La distanciation sociale entre les travailleurs sur les marchés informels peut être difficile en raison de la surpopulation. Par exemple, sur les marchés, les gens travaillent à proximité les uns des autres et n'ont pas de murs les séparant. La même chose peut être trouvée dans d'autres secteurs informels comme dans les transports publics "matatu", réparation de véhicules et travail du métal.
Le maintien de l'hygiène en se lavant les mains à l'eau et au savon peut également être un problème car il n'y a pas d'installations. Par exemple dans mes recherches, Je n'ai vu aucun point d'eau sur les marchés de Githurai et Ruiru. Je pense que cela s'appliquera à la plupart des autres marchés.
Le travail à domicile est également difficile. La plupart des travailleurs informels vivent dans des quartiers informels dans des chambres individuelles ou des baby-sitters. Ils n'ont pas assez d'espace pour travailler. Pour les autres, leur travail les oblige à être sur place, où ils sont en contact avec leurs clients. L'économie informelle opère dans les agglomérations des différentes parties de la ville. Au Kenya, on les appelle jua kali (soleil chaud).

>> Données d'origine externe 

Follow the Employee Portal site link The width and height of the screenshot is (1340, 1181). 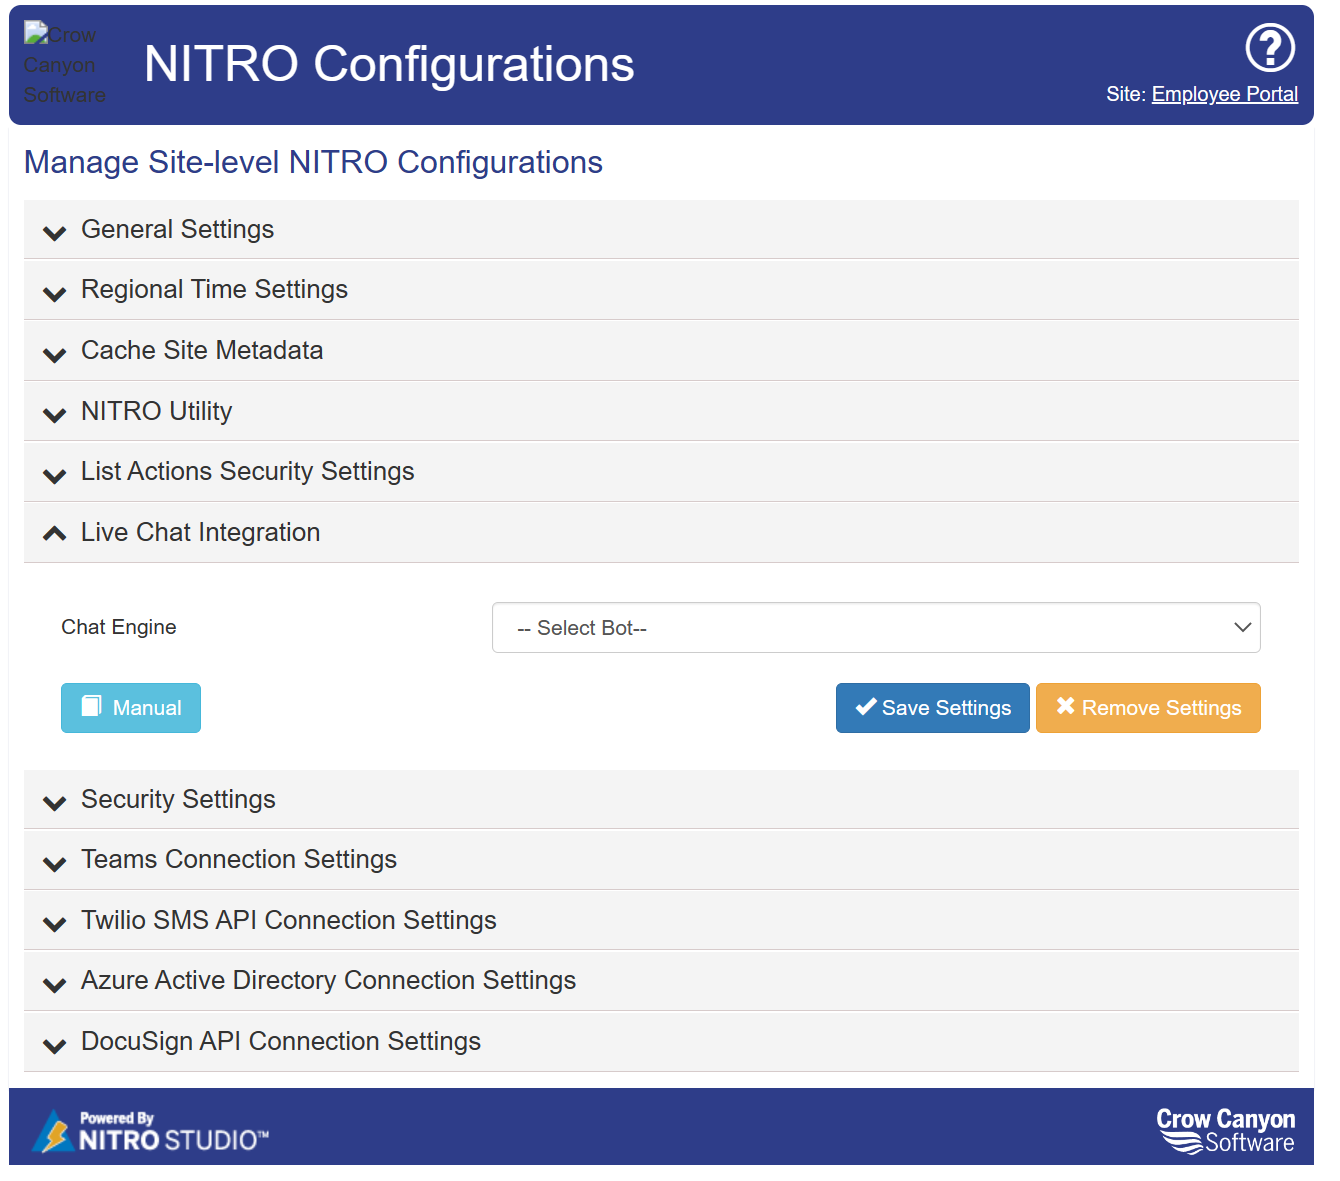pos(1224,94)
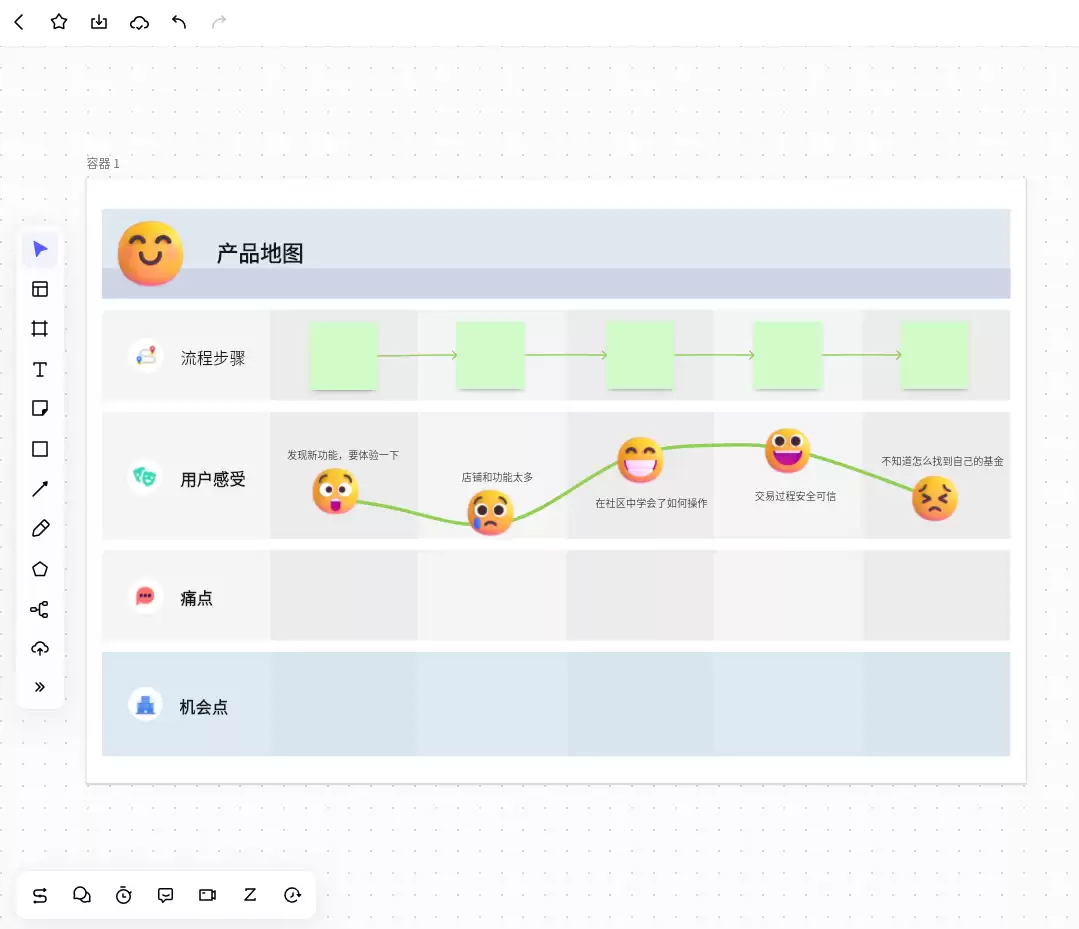The image size is (1079, 929).
Task: Select the sticky note tool
Action: tap(40, 409)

Y a-t-il quelque chose qui peut être fait pour les soutenir?
Il y a beaucoup à faire pour soutenir les travailleurs informels.
Face à cette pandémie, car de nombreux travailleurs informels sont en contact avec un grand nombre de personnes, ils devraient être munis de masques pour se protéger et protéger les autres. Des points d'eau devraient également être mis en place dans les marchés et autres clusters du secteur informel.
Plus long terme, la pandémie met en évidence la nécessité pour le gouvernement et les urbanistes de planifier des villes avec des conceptions de bâtiments adaptées aux commerçants, artisans et paysans. Ces installations devraient inclure une taille de pièce adéquate pour le travail, stockage et affichage. Il devrait également y avoir un bon approvisionnement en eau propre, électricité et ramassage des ordures. Et il devrait y avoir des installations qui permettent aux commerçants d'accéder à Internet.
Cet article est republié à partir de The Conversation sous une licence Creative Commons. Lire l'article original.